▸ What is asked
Can you write out all of the rows below again, unchanged and character for character?

▸ Supplied material
□ □ □ □ □ □ □

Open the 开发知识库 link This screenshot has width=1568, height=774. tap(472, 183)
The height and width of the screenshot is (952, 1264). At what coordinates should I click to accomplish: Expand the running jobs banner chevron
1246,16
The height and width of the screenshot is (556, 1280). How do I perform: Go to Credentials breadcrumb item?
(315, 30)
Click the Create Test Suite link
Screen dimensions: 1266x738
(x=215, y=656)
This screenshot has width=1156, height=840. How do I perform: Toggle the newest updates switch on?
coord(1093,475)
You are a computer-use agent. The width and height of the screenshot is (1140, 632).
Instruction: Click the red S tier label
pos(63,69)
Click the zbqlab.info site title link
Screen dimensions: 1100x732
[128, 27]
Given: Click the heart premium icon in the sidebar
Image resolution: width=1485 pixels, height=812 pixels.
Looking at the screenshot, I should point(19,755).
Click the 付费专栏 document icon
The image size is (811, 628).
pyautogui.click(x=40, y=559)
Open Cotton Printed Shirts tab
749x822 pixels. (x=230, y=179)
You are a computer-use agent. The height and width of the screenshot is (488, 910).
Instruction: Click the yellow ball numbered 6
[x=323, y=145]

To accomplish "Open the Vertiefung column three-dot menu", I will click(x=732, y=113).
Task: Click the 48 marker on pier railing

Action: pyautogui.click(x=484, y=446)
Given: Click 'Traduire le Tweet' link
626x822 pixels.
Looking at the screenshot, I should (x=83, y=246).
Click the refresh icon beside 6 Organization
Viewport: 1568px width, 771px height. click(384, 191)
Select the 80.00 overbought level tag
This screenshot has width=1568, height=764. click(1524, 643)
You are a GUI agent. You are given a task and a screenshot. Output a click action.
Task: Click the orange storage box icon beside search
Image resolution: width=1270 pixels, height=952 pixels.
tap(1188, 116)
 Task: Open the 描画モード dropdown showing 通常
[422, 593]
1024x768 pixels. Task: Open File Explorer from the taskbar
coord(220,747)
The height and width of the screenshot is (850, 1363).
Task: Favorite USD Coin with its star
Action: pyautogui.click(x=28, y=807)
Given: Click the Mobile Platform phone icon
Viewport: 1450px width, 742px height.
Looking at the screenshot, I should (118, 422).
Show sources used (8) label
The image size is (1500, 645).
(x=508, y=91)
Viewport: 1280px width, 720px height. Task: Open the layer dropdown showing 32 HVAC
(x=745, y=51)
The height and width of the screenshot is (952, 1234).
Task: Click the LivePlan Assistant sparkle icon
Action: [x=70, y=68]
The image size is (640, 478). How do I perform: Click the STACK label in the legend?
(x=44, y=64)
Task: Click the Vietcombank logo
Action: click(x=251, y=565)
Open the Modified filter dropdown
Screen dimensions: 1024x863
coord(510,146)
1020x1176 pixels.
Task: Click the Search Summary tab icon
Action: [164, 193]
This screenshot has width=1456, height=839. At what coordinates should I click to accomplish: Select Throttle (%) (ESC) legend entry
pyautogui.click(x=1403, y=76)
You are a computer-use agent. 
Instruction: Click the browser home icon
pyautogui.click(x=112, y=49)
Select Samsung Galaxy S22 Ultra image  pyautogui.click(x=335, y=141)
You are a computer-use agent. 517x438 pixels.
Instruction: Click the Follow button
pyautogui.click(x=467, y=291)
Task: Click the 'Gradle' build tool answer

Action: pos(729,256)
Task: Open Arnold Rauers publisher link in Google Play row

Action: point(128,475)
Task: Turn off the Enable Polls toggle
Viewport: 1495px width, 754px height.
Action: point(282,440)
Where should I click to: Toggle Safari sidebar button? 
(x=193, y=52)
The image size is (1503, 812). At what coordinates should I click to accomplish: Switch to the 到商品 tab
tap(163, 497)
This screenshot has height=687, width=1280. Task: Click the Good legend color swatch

□ □ □ □ □ □ □

▸ Written answer
Open the 开发知识库 link This screenshot has width=1568, height=774. tap(472, 183)
The height and width of the screenshot is (952, 1264). At what coordinates should I click to accomplish: Expand the running jobs banner chevron
1246,16
The height and width of the screenshot is (556, 1280). How do I perform: Go to Credentials breadcrumb item?
(315, 30)
Click the Create Test Suite link
Screen dimensions: 1266x738
(x=215, y=656)
This screenshot has width=1156, height=840. How do I perform: Toggle the newest updates switch on?
coord(1093,475)
You are a computer-use agent. The width and height of the screenshot is (1140, 632).
Instruction: Click the red S tier label
pos(63,69)
Click the zbqlab.info site title link
Screen dimensions: 1100x732
[128, 27]
Given: Click the heart premium icon in the sidebar
Image resolution: width=1485 pixels, height=812 pixels.
Looking at the screenshot, I should point(19,755).
Click the 付费专栏 document icon
The image size is (811, 628).
pyautogui.click(x=40, y=559)
Open Cotton Printed Shirts tab
749x822 pixels. (x=230, y=179)
You are a computer-use agent. The height and width of the screenshot is (488, 910).
Instruction: Click the yellow ball numbered 6
[x=323, y=145]

To accomplish "Open the Vertiefung column three-dot menu", I will click(x=732, y=113).
Task: Click the 48 marker on pier railing

Action: pyautogui.click(x=484, y=446)
Given: Click 'Traduire le Tweet' link
626x822 pixels.
Looking at the screenshot, I should (x=83, y=246).
Click the refresh icon beside 6 Organization
Viewport: 1568px width, 771px height. click(384, 191)
Select the 80.00 overbought level tag
This screenshot has width=1568, height=764. click(1524, 643)
You are a GUI agent. You are given a task and a screenshot. Output a click action.
Task: Click the orange storage box icon beside search
Image resolution: width=1270 pixels, height=952 pixels.
tap(1188, 116)
 Task: Open the 描画モード dropdown showing 通常
[422, 593]
1024x768 pixels. Task: Open File Explorer from the taskbar
coord(220,747)
The height and width of the screenshot is (850, 1363).
Task: Favorite USD Coin with its star
Action: pyautogui.click(x=28, y=807)
Given: Click the Mobile Platform phone icon
Viewport: 1450px width, 742px height.
Looking at the screenshot, I should (118, 422).
Show sources used (8) label
The image size is (1500, 645).
(x=508, y=91)
Viewport: 1280px width, 720px height. Task: Open the layer dropdown showing 32 HVAC
(x=745, y=51)
The height and width of the screenshot is (952, 1234).
Task: Click the LivePlan Assistant sparkle icon
Action: [x=70, y=68]
The image size is (640, 478). How do I perform: Click the STACK label in the legend?
(x=44, y=64)
Task: Click the Vietcombank logo
Action: click(x=251, y=565)
Open the Modified filter dropdown
Screen dimensions: 1024x863
coord(510,146)
1020x1176 pixels.
Task: Click the Search Summary tab icon
Action: [164, 193]
This screenshot has width=1456, height=839. At what coordinates should I click to accomplish: Select Throttle (%) (ESC) legend entry
pyautogui.click(x=1403, y=76)
You are a computer-use agent. 
Instruction: Click the browser home icon
pyautogui.click(x=112, y=49)
Select Samsung Galaxy S22 Ultra image  pyautogui.click(x=335, y=141)
You are a computer-use agent. 517x438 pixels.
Instruction: Click the Follow button
pyautogui.click(x=467, y=291)
Task: Click the 'Gradle' build tool answer

Action: pos(729,256)
Task: Open Arnold Rauers publisher link in Google Play row

Action: point(128,475)
Task: Turn off the Enable Polls toggle
Viewport: 1495px width, 754px height.
Action: point(282,440)
Where should I click to: Toggle Safari sidebar button? 
(x=193, y=52)
The image size is (1503, 812). At what coordinates should I click to accomplish: Switch to the 到商品 tab
tap(163, 497)
This screenshot has height=687, width=1280. Task: Click the Good legend color swatch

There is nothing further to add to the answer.